Leading Change in Singaporean Teams: Why Culture Matters

An Expert's View about Cross-Cultural Communications in Singapore

Posted on: 5 Apr 2012

Managing a team and leading change in Singapore is similar to that in other countries. However, there are some clear differences due to Singaporean culture.  During an executive coaching session with a VP of a British bank working in Singapore for six months we discussed his challenges with moving change forward.

“Brian, I have a feeling that the team of Singaporeans I manage are not in sync with the new changes we have put in place for this year”

“Tim, why do you say they are not in sync with the new changes?”

“We have a wonderful enthusiastic group that is diverse in terms of talents, perspective and cultural backgrounds but I am noticing some limitations that come along with certain Singaporean ways of thinking and doing business compared to my home country.”

“What kinds of limitations?,” I ask.

“Singapore is a very modern, hi-tech,  cosmopolitan country moving and changing at a fast pace. It is a reflection of the society, right? Then why do the people I manage seem to have a closed mindset when it comes to creating new initiatives  and implementing them quickly?”

“Why do you say that Tim?”

“In our team meeting I suggested we brainstorm about changes we can make to improve our systems. They were very unwilling to share or have open discussions with me about suggestions. It is a real challenge getting them to think outside of the box.

In the end I came up with the new initiatives and asked the team to decide how to implement them.   Today I find out they have implemented nothing and when I ask them to explain I get resistance or no response at all!

“What should I do?”

“What do you think?,” I ask back.

“I don’t know that’s why I ask!”  Tim says, becoming frustrated.

“Let me share with you some ideas from the New York Times Bestseller, ‘Switch: How to Change Things When Change Is Hard’ by Chip and Dan Heath.

In their book they state that “Successful changes share a common pattern. They require the leader of change to do three things at once. To change someone’s behavior, you’ve got to change that person’s situation…[handling change] is hard because people wear themselves out. And that’s the second surprise about change: What looks like laziness is often exhaustion…If you want people to change, you must provide crystal clear direction…resistance is often a lack of clarity.”

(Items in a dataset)
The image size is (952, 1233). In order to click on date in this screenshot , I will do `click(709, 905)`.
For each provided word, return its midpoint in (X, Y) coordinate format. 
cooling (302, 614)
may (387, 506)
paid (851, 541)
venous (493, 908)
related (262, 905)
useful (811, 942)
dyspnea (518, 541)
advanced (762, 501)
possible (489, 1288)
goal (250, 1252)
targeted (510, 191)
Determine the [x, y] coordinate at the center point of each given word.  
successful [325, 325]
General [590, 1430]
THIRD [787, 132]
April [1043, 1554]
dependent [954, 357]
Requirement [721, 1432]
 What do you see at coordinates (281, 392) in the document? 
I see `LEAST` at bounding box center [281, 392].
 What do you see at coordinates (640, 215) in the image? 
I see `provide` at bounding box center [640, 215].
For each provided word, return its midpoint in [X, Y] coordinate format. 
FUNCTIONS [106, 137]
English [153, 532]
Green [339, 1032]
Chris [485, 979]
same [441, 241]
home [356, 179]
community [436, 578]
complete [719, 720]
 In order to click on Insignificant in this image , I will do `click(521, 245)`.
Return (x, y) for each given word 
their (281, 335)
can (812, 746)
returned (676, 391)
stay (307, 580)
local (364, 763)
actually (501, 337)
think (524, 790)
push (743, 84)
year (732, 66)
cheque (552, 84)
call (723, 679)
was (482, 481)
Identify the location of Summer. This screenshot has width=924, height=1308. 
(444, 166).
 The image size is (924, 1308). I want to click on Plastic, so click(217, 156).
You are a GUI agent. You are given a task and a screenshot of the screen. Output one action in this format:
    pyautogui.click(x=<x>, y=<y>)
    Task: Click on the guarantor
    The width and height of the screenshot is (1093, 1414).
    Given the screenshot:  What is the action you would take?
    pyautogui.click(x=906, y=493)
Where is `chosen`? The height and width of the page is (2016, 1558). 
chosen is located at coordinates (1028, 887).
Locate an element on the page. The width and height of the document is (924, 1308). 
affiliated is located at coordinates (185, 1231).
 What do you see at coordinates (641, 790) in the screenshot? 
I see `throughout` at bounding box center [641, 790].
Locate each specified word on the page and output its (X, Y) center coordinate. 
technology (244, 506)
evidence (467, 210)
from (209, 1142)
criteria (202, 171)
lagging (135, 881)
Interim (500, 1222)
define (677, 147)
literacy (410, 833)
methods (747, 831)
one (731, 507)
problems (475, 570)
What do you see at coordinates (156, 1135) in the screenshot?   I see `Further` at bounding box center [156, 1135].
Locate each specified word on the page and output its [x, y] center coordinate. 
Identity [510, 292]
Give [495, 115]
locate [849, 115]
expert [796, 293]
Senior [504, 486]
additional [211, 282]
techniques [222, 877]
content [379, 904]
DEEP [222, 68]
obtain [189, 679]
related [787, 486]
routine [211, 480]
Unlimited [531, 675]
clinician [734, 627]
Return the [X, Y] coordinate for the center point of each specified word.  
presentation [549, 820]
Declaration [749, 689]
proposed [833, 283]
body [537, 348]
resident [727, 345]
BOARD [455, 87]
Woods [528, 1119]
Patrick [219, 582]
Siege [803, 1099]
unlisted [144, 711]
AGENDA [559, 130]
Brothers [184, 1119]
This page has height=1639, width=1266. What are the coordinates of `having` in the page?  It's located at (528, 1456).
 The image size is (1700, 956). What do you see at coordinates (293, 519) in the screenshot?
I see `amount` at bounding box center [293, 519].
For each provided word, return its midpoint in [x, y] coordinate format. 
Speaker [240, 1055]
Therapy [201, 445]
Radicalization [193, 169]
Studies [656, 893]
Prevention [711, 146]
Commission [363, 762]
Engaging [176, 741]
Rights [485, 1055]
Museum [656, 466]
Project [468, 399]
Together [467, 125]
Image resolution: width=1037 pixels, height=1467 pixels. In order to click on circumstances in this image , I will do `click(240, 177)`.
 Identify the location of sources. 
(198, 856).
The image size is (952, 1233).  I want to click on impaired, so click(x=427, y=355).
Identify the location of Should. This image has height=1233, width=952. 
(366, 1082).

• Work to do
Reproduce the part of the article on leading change in Singaporean teams that opens with the words "Leading Change in Singaporean" and stops after "moving change forward.", changing "executive coaching" to "leadership coaching". Rely solely on the article when doing the tasks.

• Answer in full
Leading Change in Singaporean Teams: Why Culture Matters

An Expert's View about Cross-Cultural Communications in Singapore

Posted on: 5 Apr 2012

Managing a team and leading change in Singapore is similar to that in other countries. However, there are some clear differences due to Singaporean culture.  During an leadership coaching session with a VP of a British bank working in Singapore for six months we discussed his challenges with moving change forward.